Discipline is a hot button for people who work with kids. While public and private school systems have five days a week to instill a discipline plan with students, the church typically has about one hour per week to do the same. Public school systems have certified instructors trained to deal with classroom management, but the church often expects volunteers to come up with their own discipline plan without guidance or expectations. Sometimes disciplining kids at church is even discouraged and ignored.
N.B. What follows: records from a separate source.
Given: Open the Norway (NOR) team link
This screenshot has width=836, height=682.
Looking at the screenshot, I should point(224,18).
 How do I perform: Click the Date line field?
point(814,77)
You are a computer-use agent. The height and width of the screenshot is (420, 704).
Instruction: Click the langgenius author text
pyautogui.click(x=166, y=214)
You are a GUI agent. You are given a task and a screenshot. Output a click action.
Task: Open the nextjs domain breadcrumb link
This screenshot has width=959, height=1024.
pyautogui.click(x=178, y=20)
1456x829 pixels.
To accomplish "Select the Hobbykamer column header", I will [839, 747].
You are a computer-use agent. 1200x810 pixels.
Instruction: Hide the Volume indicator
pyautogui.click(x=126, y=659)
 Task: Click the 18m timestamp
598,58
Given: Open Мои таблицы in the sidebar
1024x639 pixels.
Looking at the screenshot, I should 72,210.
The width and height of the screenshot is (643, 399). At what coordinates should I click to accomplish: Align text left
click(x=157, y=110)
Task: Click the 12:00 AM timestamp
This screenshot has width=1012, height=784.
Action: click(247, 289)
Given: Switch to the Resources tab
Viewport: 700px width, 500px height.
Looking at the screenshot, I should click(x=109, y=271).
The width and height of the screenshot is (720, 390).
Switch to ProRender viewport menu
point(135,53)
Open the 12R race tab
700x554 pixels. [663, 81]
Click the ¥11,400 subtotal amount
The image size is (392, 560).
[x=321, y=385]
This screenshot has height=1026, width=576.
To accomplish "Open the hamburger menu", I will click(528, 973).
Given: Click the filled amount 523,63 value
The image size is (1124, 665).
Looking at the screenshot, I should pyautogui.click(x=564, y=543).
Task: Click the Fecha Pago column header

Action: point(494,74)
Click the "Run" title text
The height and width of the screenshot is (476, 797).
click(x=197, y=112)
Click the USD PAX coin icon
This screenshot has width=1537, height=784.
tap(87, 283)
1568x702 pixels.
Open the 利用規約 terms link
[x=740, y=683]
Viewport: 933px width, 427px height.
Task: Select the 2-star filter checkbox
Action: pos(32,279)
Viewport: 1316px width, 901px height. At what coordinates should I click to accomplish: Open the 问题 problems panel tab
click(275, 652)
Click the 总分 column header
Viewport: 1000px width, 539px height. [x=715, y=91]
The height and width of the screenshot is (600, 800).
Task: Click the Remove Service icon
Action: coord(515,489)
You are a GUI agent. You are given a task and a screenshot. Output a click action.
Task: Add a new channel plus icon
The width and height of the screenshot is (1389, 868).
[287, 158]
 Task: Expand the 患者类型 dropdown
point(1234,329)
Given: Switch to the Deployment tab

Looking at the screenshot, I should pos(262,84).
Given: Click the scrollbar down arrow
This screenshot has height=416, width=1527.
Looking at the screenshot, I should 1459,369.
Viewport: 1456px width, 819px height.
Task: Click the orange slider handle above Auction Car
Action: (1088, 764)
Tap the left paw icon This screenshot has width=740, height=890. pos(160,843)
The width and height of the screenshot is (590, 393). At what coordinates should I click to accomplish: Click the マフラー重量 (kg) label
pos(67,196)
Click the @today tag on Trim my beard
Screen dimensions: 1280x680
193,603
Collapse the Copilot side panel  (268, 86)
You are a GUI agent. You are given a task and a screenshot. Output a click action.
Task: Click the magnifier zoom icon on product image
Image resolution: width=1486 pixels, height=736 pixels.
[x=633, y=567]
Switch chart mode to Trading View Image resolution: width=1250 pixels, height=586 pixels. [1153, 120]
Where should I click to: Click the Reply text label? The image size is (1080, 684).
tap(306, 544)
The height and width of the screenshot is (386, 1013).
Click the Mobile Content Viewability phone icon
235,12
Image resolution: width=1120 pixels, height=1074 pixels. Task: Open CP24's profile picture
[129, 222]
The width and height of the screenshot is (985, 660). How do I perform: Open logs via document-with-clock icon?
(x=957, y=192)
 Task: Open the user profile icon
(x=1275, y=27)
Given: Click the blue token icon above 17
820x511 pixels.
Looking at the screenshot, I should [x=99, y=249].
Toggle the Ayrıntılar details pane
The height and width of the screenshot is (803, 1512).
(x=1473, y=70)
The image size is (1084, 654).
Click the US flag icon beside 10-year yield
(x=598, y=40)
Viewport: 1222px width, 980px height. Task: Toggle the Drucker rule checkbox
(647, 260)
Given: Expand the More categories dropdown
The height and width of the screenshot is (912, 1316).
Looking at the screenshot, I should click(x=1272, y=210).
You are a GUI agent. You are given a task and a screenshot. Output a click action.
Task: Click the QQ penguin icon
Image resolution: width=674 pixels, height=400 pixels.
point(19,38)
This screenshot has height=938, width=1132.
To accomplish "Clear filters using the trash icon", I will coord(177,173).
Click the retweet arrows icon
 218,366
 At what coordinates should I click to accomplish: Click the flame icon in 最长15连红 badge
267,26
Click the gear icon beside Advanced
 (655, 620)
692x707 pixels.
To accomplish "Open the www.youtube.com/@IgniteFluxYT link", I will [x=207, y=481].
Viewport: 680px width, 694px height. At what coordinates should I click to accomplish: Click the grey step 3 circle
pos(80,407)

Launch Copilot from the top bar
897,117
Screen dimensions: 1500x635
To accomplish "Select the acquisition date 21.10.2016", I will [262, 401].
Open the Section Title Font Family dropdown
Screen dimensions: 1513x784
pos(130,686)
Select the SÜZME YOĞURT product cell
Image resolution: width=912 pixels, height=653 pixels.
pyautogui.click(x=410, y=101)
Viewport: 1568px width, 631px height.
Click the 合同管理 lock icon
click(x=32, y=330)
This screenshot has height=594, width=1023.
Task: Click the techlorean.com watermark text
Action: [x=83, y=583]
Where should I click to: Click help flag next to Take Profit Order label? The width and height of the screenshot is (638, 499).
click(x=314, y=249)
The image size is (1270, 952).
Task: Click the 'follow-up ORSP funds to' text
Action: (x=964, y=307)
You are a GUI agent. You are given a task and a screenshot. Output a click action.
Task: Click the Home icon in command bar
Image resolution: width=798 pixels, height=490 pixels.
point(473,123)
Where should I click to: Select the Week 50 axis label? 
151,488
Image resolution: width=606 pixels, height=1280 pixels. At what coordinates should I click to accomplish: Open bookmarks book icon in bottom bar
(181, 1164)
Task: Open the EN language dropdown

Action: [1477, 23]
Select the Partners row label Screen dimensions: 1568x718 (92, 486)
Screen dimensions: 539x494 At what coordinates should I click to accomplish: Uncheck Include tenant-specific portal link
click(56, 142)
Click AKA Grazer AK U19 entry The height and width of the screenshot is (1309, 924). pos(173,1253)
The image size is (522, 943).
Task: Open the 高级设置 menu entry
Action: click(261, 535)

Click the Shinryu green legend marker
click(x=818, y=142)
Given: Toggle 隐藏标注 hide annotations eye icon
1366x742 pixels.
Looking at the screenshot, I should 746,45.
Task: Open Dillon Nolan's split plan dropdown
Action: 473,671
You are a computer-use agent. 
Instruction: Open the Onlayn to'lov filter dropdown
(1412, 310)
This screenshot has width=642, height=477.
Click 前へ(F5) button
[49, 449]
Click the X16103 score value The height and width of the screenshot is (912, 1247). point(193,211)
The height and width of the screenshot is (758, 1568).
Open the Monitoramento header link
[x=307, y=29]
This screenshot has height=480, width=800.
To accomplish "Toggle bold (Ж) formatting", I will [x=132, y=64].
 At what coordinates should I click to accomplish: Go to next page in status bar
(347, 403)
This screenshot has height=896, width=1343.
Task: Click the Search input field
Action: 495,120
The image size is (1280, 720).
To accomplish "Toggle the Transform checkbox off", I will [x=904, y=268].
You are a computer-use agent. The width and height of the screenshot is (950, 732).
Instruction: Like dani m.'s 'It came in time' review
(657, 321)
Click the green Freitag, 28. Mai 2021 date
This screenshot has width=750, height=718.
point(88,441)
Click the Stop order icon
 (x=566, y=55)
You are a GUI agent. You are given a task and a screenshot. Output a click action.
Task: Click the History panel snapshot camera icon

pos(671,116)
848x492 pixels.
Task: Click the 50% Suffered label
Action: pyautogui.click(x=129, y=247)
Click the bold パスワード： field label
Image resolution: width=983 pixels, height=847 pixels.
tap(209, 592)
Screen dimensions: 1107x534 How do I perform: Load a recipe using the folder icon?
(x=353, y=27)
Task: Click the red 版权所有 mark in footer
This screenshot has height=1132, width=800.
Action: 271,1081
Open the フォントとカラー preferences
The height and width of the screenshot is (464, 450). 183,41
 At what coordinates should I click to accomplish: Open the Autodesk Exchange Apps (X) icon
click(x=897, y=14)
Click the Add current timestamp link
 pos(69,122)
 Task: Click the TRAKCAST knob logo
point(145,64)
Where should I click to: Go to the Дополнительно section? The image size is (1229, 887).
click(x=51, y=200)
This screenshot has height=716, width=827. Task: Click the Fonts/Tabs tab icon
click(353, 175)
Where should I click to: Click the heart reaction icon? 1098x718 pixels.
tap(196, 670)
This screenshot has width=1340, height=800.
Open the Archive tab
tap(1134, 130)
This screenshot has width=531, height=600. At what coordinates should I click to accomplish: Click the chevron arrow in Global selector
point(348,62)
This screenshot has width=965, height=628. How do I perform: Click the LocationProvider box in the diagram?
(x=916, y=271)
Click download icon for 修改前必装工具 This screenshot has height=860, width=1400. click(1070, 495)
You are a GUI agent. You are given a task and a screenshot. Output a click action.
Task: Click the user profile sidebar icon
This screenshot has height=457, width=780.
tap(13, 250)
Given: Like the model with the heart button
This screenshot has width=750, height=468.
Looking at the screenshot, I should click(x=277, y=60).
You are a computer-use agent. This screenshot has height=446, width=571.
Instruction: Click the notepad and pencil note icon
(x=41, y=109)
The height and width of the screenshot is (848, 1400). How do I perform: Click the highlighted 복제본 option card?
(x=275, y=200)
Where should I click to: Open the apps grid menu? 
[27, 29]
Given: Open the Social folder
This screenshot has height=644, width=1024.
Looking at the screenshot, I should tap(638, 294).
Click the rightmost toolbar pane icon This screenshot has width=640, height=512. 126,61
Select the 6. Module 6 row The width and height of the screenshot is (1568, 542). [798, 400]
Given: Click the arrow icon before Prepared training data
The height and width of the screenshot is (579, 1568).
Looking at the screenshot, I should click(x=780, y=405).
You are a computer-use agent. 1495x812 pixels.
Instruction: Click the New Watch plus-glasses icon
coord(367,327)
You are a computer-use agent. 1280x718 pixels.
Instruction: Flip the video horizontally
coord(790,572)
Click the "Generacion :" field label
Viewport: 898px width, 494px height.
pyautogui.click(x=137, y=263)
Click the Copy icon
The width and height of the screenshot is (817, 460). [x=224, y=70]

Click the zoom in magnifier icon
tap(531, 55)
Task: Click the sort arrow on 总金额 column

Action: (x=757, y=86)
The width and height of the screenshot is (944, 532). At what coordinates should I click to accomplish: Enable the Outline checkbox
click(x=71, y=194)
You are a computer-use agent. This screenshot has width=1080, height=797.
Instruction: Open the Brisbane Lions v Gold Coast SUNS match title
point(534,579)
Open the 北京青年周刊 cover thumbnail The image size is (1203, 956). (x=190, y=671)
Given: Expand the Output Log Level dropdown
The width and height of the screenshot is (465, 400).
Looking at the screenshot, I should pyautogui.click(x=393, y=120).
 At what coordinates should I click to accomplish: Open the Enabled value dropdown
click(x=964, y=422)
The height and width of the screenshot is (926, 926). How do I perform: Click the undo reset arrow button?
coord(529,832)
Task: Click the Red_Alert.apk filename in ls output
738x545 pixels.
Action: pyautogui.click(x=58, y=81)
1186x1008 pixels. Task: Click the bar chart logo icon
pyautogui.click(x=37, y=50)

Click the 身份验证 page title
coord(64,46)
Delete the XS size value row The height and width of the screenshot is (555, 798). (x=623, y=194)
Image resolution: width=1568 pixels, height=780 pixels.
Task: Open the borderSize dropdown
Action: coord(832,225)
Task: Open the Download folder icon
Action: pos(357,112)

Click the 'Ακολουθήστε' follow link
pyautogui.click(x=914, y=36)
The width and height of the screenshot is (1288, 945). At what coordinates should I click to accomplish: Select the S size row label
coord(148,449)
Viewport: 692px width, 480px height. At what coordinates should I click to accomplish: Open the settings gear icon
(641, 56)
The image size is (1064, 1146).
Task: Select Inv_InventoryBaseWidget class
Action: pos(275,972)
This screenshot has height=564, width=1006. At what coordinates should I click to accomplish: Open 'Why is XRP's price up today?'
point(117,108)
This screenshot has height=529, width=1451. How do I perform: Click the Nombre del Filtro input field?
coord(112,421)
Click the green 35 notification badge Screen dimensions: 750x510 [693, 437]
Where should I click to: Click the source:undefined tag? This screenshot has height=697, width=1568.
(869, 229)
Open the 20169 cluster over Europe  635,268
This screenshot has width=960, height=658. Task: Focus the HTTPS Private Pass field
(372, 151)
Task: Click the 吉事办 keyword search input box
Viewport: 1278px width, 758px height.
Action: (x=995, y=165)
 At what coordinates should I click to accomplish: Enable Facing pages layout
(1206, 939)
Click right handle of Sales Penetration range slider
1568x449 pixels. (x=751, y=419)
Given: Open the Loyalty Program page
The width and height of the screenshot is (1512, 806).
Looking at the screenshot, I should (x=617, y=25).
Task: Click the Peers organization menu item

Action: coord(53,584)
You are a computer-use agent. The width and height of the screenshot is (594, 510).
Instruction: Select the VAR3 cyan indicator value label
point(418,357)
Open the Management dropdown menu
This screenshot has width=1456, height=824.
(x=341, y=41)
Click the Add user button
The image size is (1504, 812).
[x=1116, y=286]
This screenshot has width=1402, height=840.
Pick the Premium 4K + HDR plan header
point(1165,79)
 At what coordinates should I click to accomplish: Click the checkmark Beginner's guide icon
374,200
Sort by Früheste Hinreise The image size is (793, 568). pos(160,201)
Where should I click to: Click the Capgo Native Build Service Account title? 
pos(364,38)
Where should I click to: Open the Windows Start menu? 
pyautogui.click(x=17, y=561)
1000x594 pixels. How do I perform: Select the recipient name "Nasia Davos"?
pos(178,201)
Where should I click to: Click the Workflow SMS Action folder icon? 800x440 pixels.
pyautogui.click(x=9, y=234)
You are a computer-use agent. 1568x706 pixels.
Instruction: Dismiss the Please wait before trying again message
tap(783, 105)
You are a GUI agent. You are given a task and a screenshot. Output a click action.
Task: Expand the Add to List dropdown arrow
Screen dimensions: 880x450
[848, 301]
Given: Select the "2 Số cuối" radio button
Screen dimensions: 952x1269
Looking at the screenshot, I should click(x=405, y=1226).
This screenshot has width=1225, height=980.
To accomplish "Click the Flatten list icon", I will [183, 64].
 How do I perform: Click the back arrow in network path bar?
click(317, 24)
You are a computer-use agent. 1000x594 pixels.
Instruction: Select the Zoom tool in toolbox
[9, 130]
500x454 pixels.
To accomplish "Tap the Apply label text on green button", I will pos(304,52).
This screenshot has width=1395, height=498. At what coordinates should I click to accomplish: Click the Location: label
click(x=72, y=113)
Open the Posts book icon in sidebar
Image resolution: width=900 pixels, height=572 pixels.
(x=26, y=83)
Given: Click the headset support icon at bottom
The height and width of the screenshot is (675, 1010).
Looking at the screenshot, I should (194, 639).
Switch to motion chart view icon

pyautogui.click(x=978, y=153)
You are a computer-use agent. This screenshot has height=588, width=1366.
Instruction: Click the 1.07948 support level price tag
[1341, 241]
So how can children’s ministry volunteers do what they’re called to do — without being trampled on by misbehaving kids? Understanding why kids misbehave is the first step to eliminating discipline problems.
What Sets Off Kids
• A Desire to Belong — One of kids’ greatest desires is to connect with their peers. Sometimes a child’s misbehavior results from a mistaken assumption that an inappropriate action will help gain peer recognition. When kids feel disconnected from a group, misbehavior is often actually a misguided tactic to belong: “If I refuse to participate, others will think I’m cool, and I’ll fit in with the group.”
• Lack of Direction — Unclear rules, inconsistent enforcement, and lack of consequences can ignite misbehavior. If kids believe they’ll get away with inappropriate behavior, and there’s a history of tolerance without repercussions, the spark of misbehavior can spread like a wildfire.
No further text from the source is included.